2009年9月9日水曜日

豊かさとは何か


「豊かさとは何か」暉峻淑子さんが1989年に出版した本です。名前が難しいけど、「てるおかいつこ」と読みます。

20年前のバブル期に書かれた本ですが、いまだに新鮮に読める。ということは日本は基本的に変わっていないということだろう。

その後2003年に「豊かさの条件」を出版し、昨年、「豊かさへ、もうひとつの道」と、本当の豊かさについての3部作です。ヨーロッパでの生活や世界のNGOの経験に基づき、実にすばらしい提言をし続けている方です。

日本の現状、そしてたとえばドイツの状況を比較しながら、生活者の立場で書かれています。住宅の状況、学校や地域社会等、あまりの違いに愕然とします。何と素晴らしい社会だとつい言いたくなります。そしてそれを勝ち取って実現してきたのは市民の力です。自分たちの手で政治を変え、理想に近づけていったのです。

日本はこれから少しづつでも変えていかなければなりません。そのためには日本の状況を知るところから始まります。価値観が大きく変わる一冊です。
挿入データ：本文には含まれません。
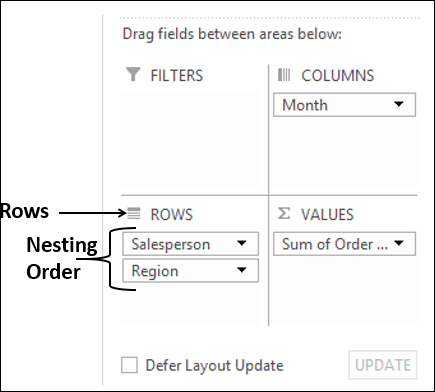Click the funnel icon beside FILTERS
The height and width of the screenshot is (392, 435).
tap(133, 74)
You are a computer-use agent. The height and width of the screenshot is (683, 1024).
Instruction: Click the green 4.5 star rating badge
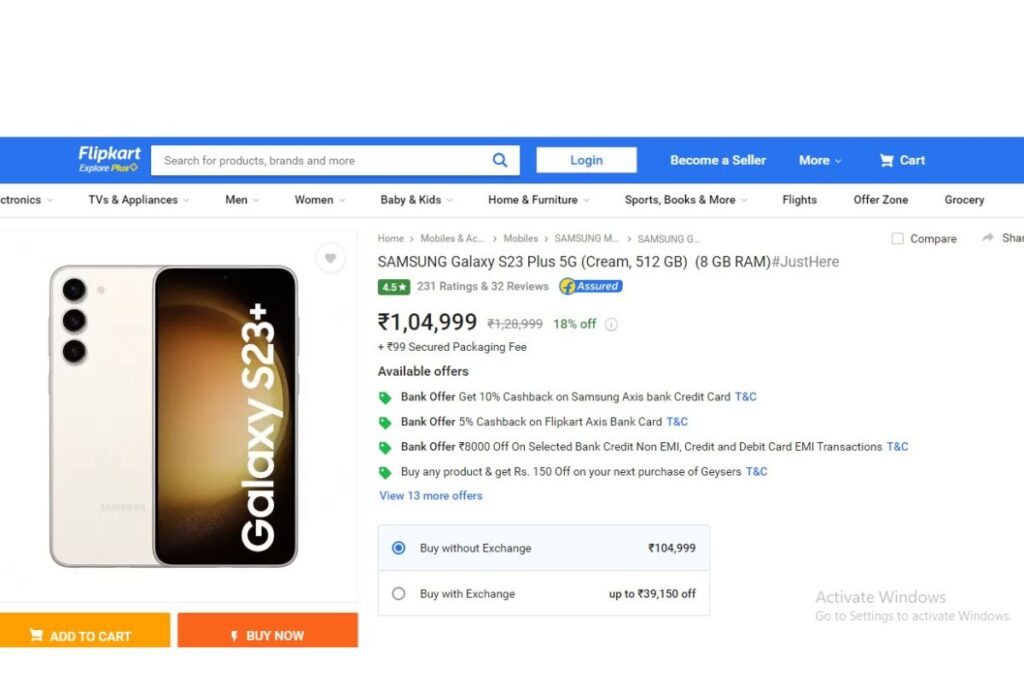[394, 287]
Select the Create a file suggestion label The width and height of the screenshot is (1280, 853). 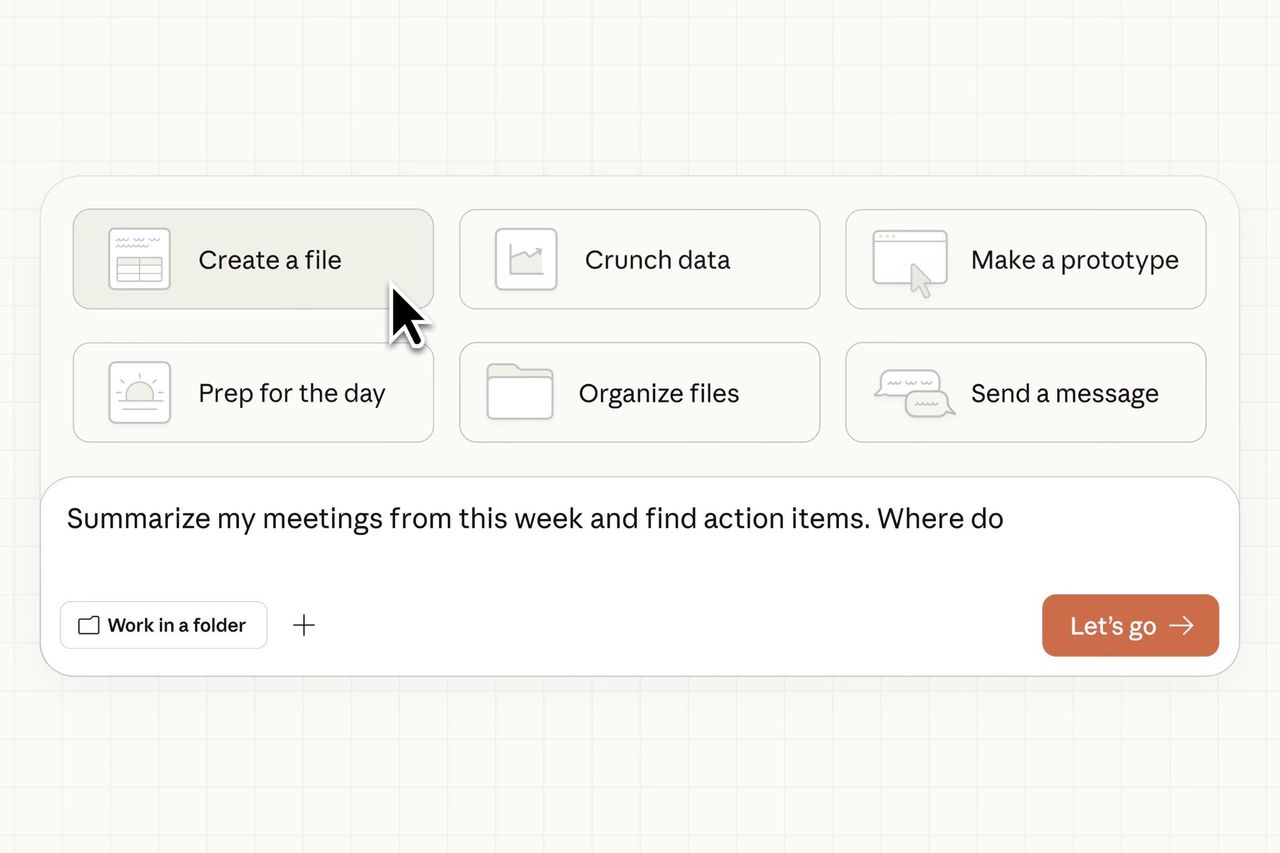tap(270, 260)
内容を詳しく書きたいけど書ききれないので、是非読んで頂きたいと思います。

プロフィール

埼玉大学名誉教授.1928年大阪府に生まれる.1963年法政大学大学院博士課程修了.専攻は生活経済学.政治,経済,教育,福祉などさまざまな問題について発言してきた.近年は,ユーゴスラビア難民を支援するNGOの活動に精力的に携わるとともに,憲法と教育基本法を守る活動に力を入れている.
著書に『ほんとうの豊かさとは』(岩波ブックレット),『豊かさとは何か』『豊かさの条件』(以上,岩波新書),『サンタクロースを探し求めて』(シリーズ〈グーテンベルクの森〉,岩波書店),『サンタクロースってほんとにいるの?』(福音館書店),『ゆとりの経済』(東洋経済新報社),『教科書検定』(アドバンテージサーバー),『教育基本法の「見直し」に反論する』(編著,かもがわ出版),『言葉と力』(共著,三省堂),『豊かさへの接近』『公共サービスと国民生活』(以上,産業統計研究社),『経済優先社会』(旬報社)など.